(Dataset excerpts)
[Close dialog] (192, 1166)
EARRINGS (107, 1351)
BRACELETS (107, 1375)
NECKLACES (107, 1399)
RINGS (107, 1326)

**What to produce:**
Reproduce the data exactly. Keep every line intact.

**The answer:**
[Close dialog] (192, 1166)
EARRINGS (107, 1351)
BRACELETS (107, 1375)
NECKLACES (107, 1399)
RINGS (107, 1326)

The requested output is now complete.